Recommendations for how to detect and prevent ransomware
- Use Privileged Access Management for early detection. Since attackers often dwell on a network before compromising your data, you need to detect a breach as early as possible. From there, you need to block the attackers from exploiting privileged access accounts and obtaining a path to your network. One technology that can help with these tasks is Privileged Access Management (PAM). Such tools not only manage and restrict privileged access on a granular level but help you understand a ransomware attack as it occurs so that you can stop it from happening again.
- Use multi-factor authentication (MFA) wherever possible. As attackers can gain access to your network through stolen account credentials, make sure you implement MFA on all internet-facing systems.
- Keep assets up to date. Security vulnerabilities are another avenue ripe for exploitation. Make sure you practice proper patch management to keep your software, devices and other assets up to date.
- Turn to zero trust. Develop a zero trust strategy that helps you enforce least privilege access across all your applications, cloud platforms, systems and databases. Zero trust is one of the best ways to stop an attacker from escalating privileges and roaming your network undetected.
- Minimize user disruption. Make sure your security tools and policies don’t disrupt your fellow employees. End users are more likely to bypass security policies when they’re difficult or frustrating to follow.
- Isolate sensitive data. Protect and isolate sensitive data, including your backup and restore capabilities. Attackers often try to disable your backup systems before they steal your primary data.

########################################

STATED EXERCISE 1 -
State whether each statement agrees with the ransomware recommendations, answering yes or no and quoting the deciding words of the text: (a) multi-factor authentication should be implemented on all internet-facing systems; (b) attackers usually steal primary data before they try to disable backup systems; (c) end users are less likely to bypass security policies that are difficult to follow.
The listing that follows is unrelated to the ransomware recommendations.

THE DATA -
########################################

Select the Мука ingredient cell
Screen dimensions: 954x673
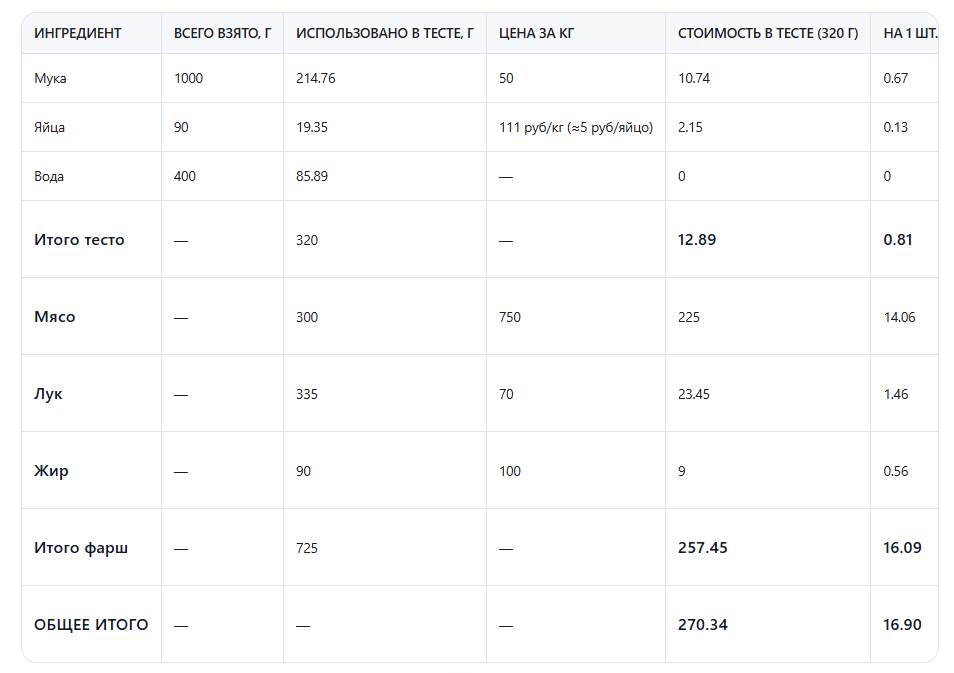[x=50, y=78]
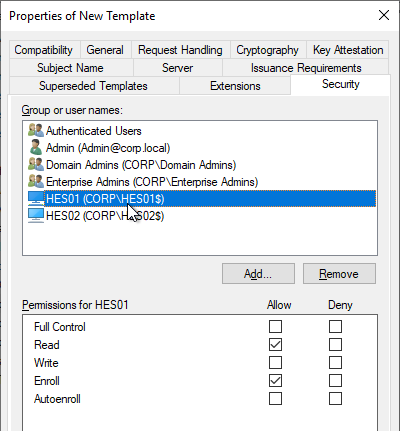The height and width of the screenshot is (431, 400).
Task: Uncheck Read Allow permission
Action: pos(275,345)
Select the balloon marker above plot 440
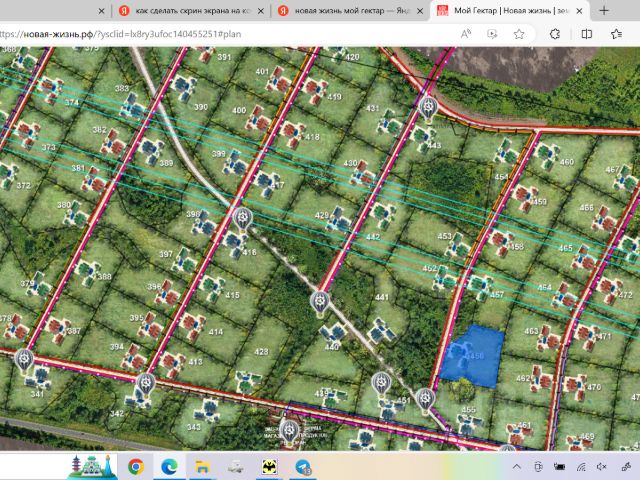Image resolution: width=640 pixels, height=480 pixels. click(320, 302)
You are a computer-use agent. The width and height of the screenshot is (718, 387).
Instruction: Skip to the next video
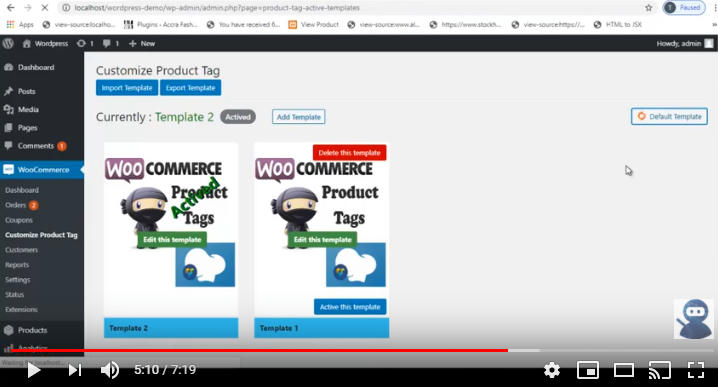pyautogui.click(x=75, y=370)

########################################

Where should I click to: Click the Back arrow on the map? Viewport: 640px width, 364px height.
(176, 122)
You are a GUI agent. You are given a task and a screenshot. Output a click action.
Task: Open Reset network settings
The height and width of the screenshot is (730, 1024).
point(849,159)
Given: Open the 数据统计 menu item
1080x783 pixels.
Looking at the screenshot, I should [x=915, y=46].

########################################

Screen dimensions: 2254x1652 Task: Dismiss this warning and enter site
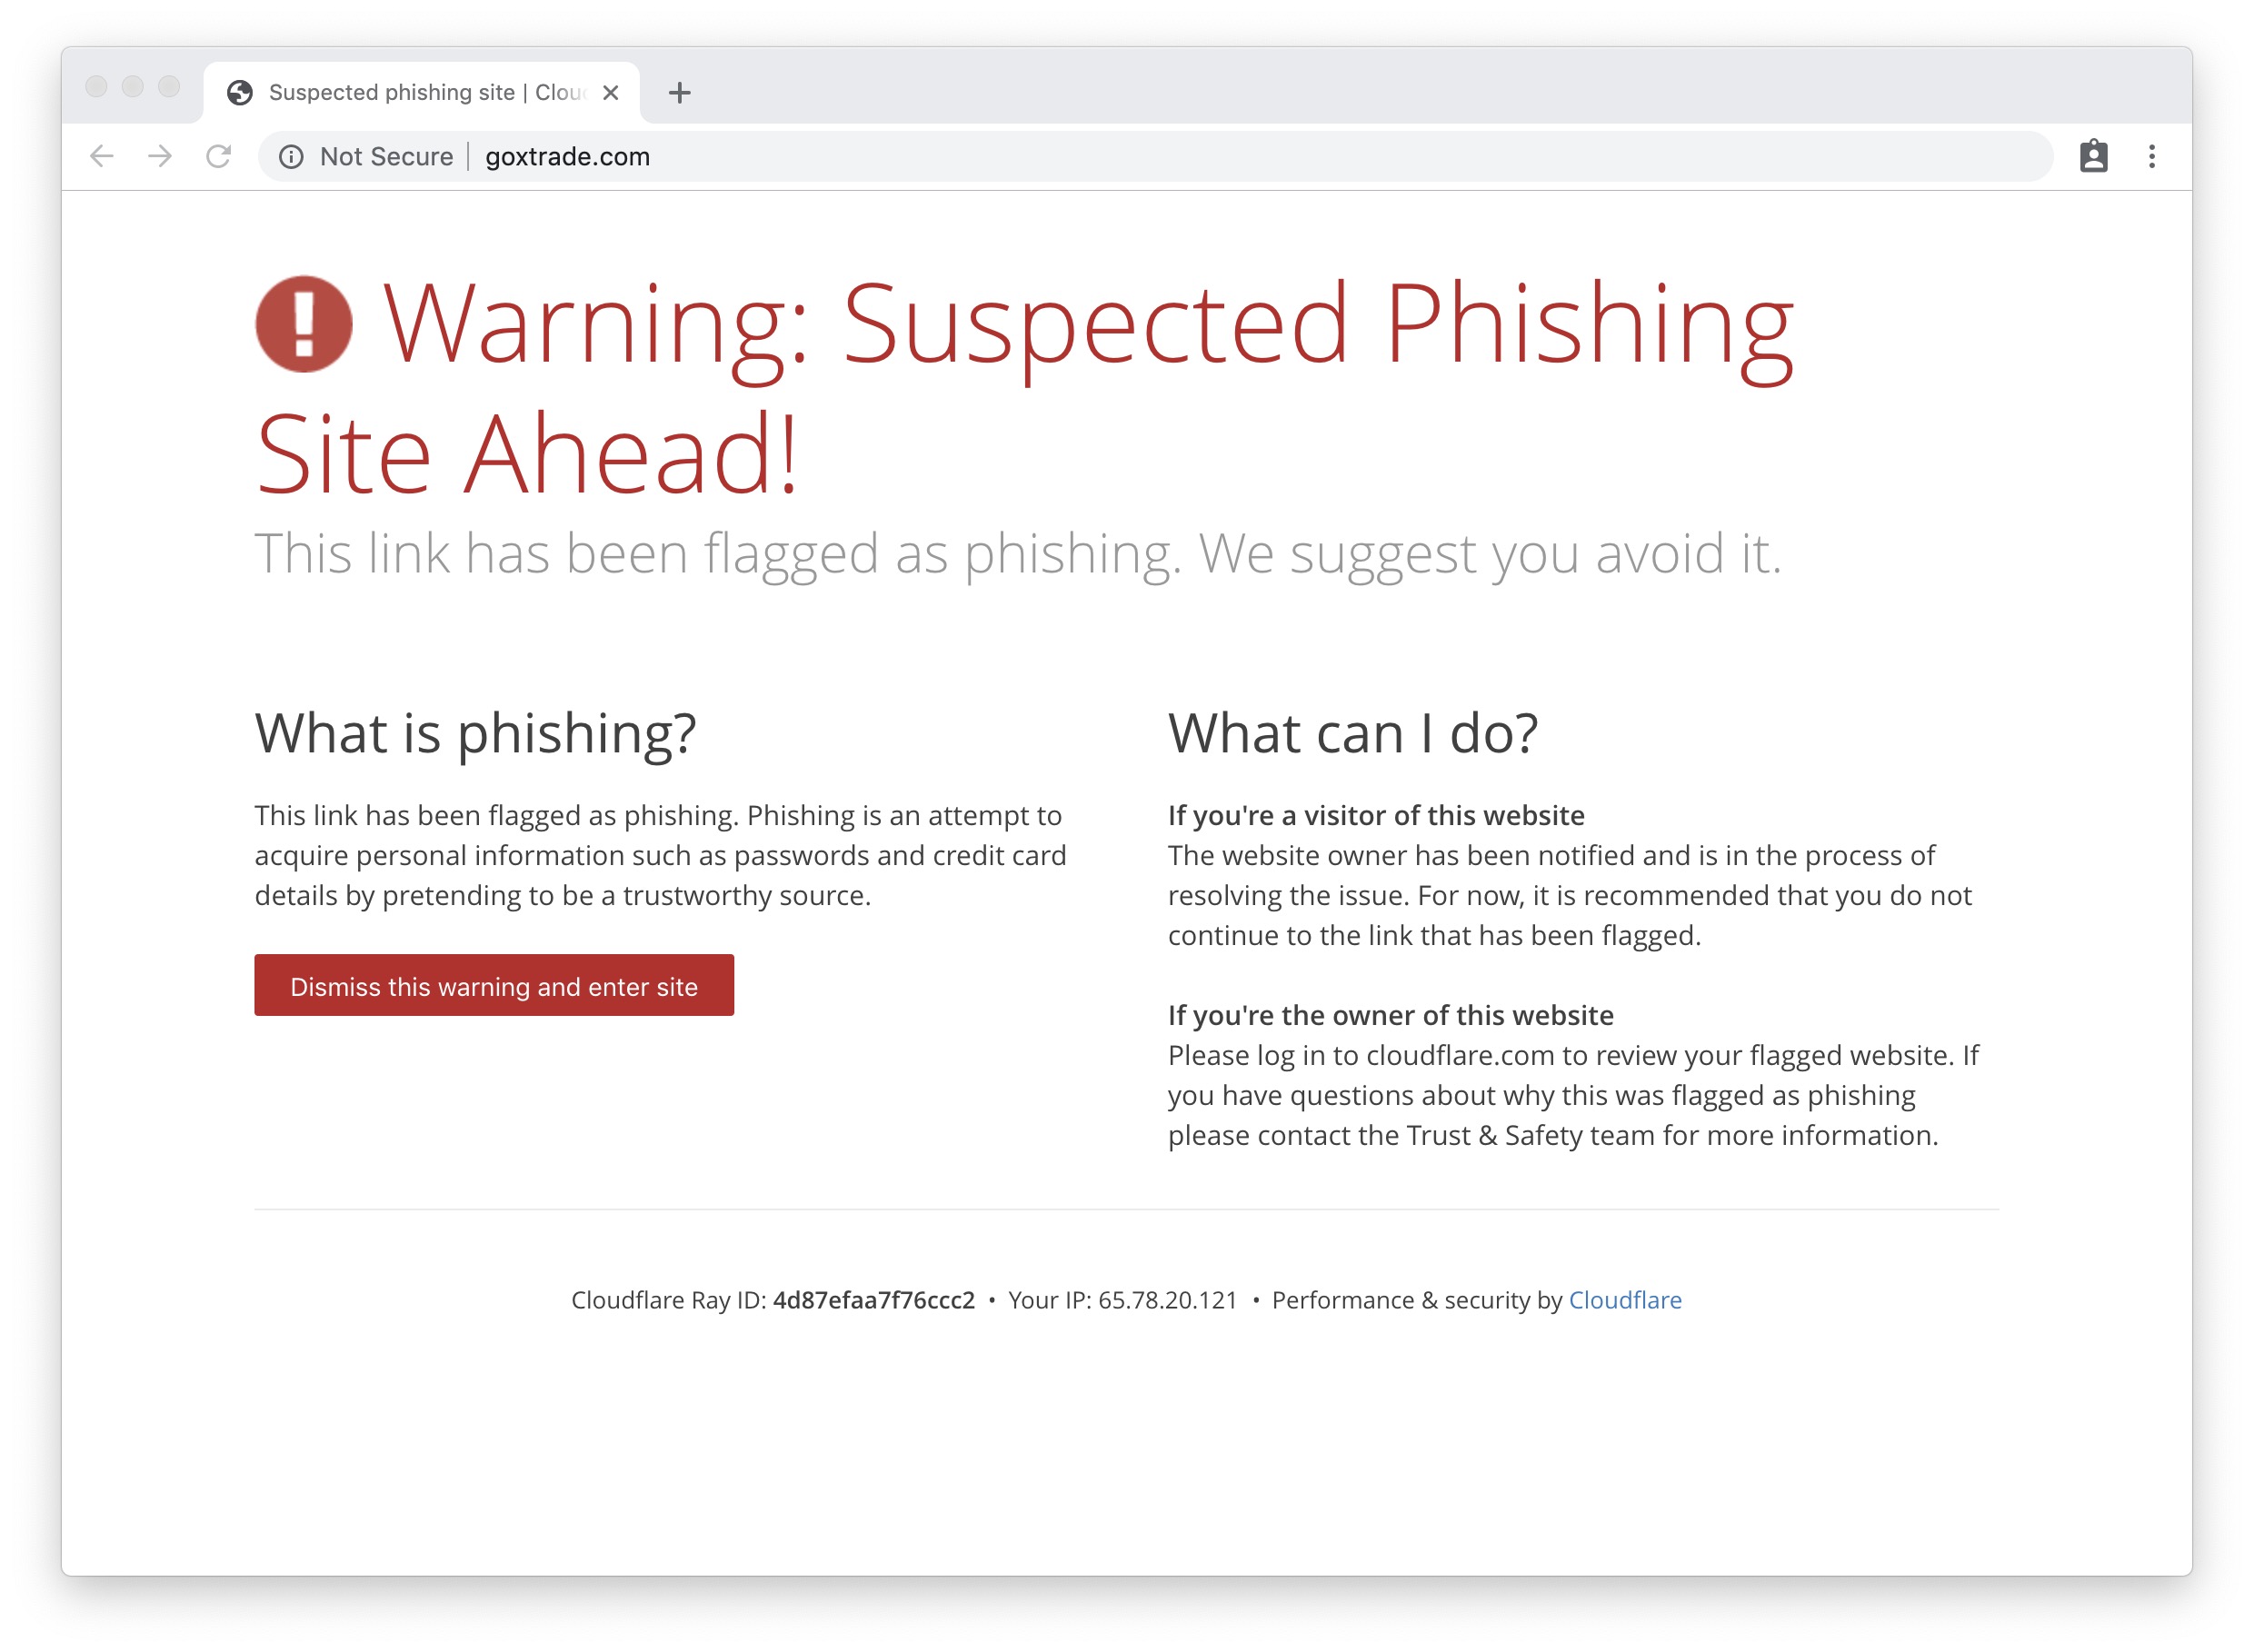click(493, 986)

########################################

STATED EXERCISE 2 -
In the listing, reproduce word for word the lines starting with the line containing "Screen dimensions: 2254x1652" and going on through the line containing "click(493, 986)", leaving out the pictures.

TASK OUTPUT 1 -
(a) Yes: "make sure you implement MFA on all internet-facing systems."
(b) No: "Attackers often try to disable your backup systems before they steal your primary data."
(c) No: "End users are more likely to bypass security policies when they’re difficult or frustrating to follow."

TASK OUTPUT 2 -
Screen dimensions: 2254x1652 Task: Dismiss this warning and enter site
click(493, 986)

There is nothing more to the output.